STUDY MATERIAL:
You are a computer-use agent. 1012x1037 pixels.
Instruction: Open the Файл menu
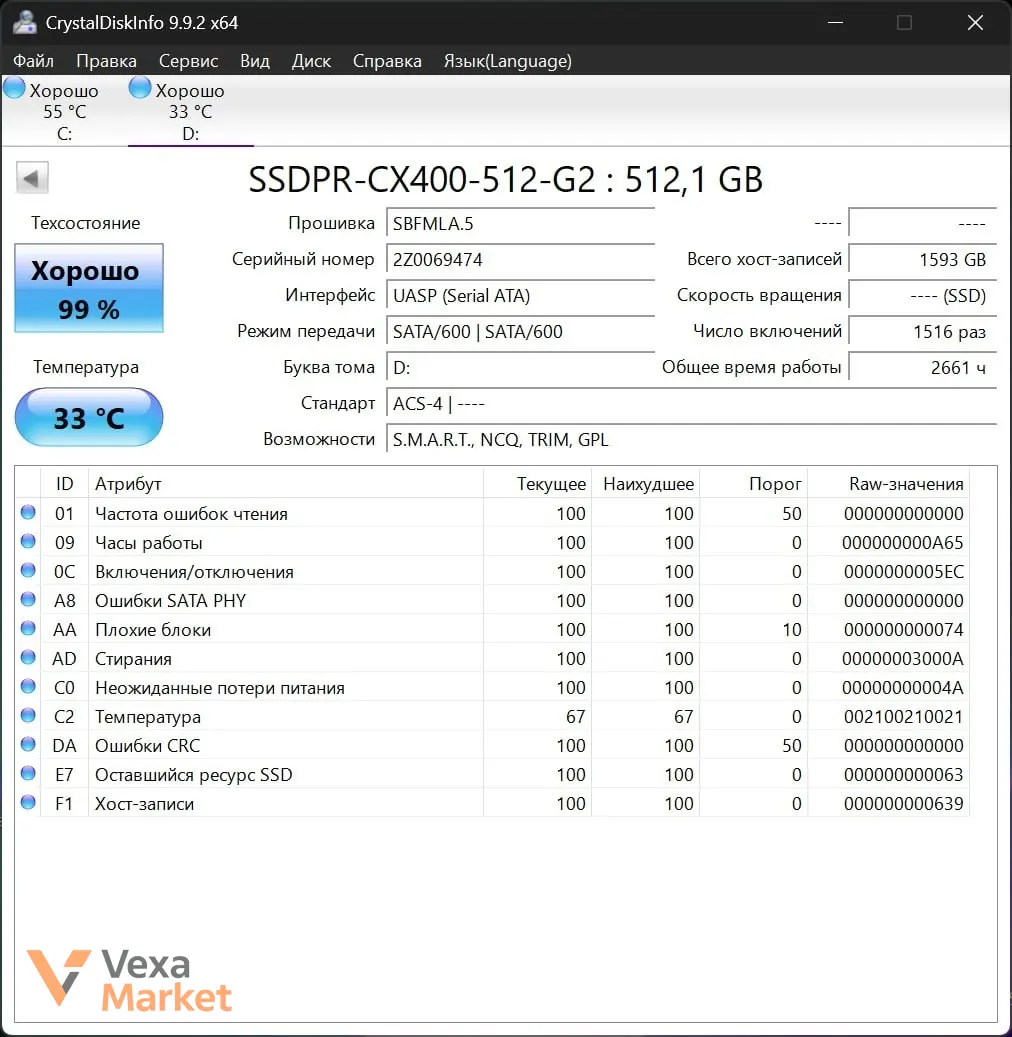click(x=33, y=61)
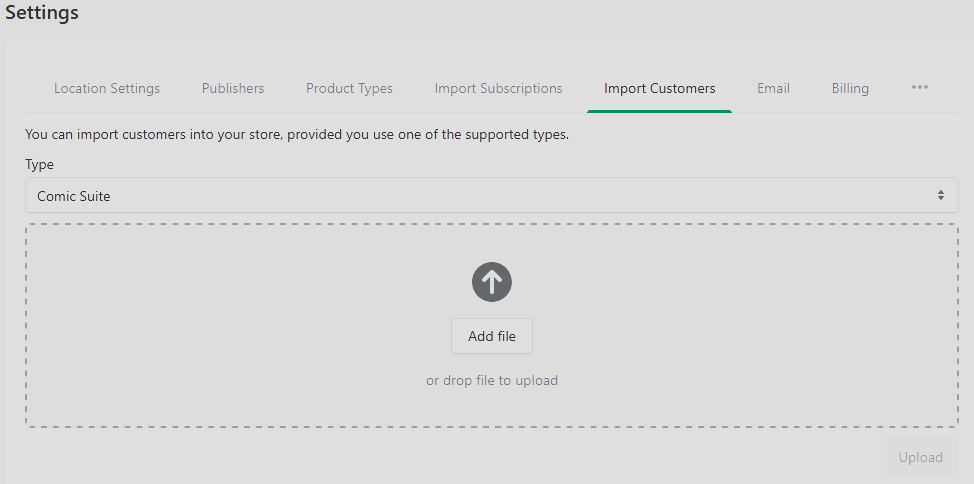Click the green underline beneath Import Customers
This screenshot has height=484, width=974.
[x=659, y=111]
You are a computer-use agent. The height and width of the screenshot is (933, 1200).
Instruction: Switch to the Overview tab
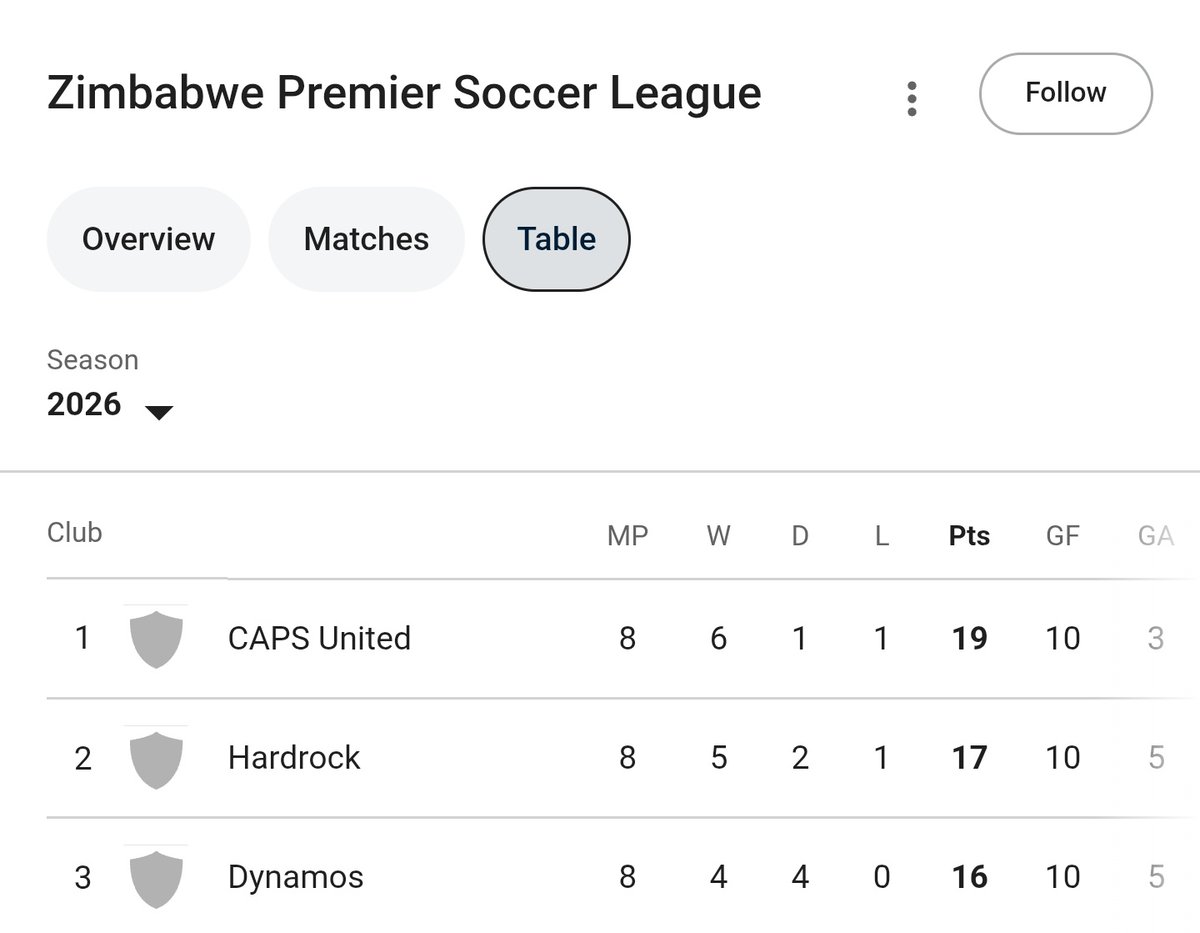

TASK DETAILS:
The expected output is the run of lines from the one containing "You are a computer-use agent. The" to the last line of the listing above, both included, word for word and free of pictures.

ANSWER TO THIS PROBLEM:
You are a computer-use agent. The height and width of the screenshot is (933, 1200).
Instruction: Switch to the Overview tab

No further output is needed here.